A UN expert group has released a cautionary report in relation to net zero commitments by non-state actors such as businesses, cities and regions in response to growing concerns internationally about greenwashing. The report puts forward a "universal definition of net zero", which is based on five principles and ten recommendations.

In this update, we comment on the relevance of the report to businesses operating in Aotearoa New Zealand (NZ) that have or are looking to set net zero commitments, before going on to summarise the report's key recommendations.

Should you wish to discuss the report, or matters relating to your net zero targets more generally, Russell McVeagh and Te Whakahaere are available to assist. Please contact your regular Russell McVeagh contact or one of the Russell McVeagh or Te Whakahaere contributors mentioned at the end of this update.

Relevance of the report to New Zealand organisations

While the guidance in the report is not binding on NZ, it signals emerging "good practice" and we expect it may influence future policy development and regulatory expectations around net zero commitments. It may also be called into evidence in litigation to support allegations that organisations have contravened NZ's consumer protection laws, such as the prohibition against misleading or deceptive conduct under the Fair Trading Act 1986.

Organisations who are considering making, or have made, net zero or "net zero aligned" claims may wish to assess those claims against the recommendations set out in the report and consider aligning their plans with emerging international good practice.

When setting a net zero target, we suggest that an organisation undertake a full assessment of its ability to develop pathways that will achieve the target before committing publicly (ie, that the target is realistic, although the organisation may still wish to set a more aspirational net zero target for internal purposes). While such an approach may constrain an organisation's ability to market its support for climate action while detailed plans are being developed, that must be balanced against the growing market and legal risk of making a net zero commitment without credible proposed pathways in place.
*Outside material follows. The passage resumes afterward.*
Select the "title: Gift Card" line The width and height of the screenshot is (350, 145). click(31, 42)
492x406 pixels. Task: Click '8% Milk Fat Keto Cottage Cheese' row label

In relation to legal risk, claims in relation to greenwashing in the climate change space are increasing globally: for example, in Australia, gas company Santos has been sued in relation to the credibility of its net zero plans,1 while in NZ, a complaint was recently lodged with the Commerce Commission against Z Energy in relation to alleged misleading advertising in relation to its decarbonisation plans.2

Organisations looking to set net zero targets may be grappling with potential tensions between reducing emissions and the economic impact of those reductions on their organisations. Many businesses will be looking to reduce emissions, take advantage of new opportunities brought about by the transition, and at the same time ensure continued financial stability. In light of these tensions, organisations setting targets should consider the consequences of any proposed targets and how the business will realistically meet them. This requires selecting appropriate and adaptive decarbonisation pathways and careful consideration of how to align the business with those pathways (for example, by considering impacts on asset value, revenue and expenditure, and the allocation of capital over appropriate time periods).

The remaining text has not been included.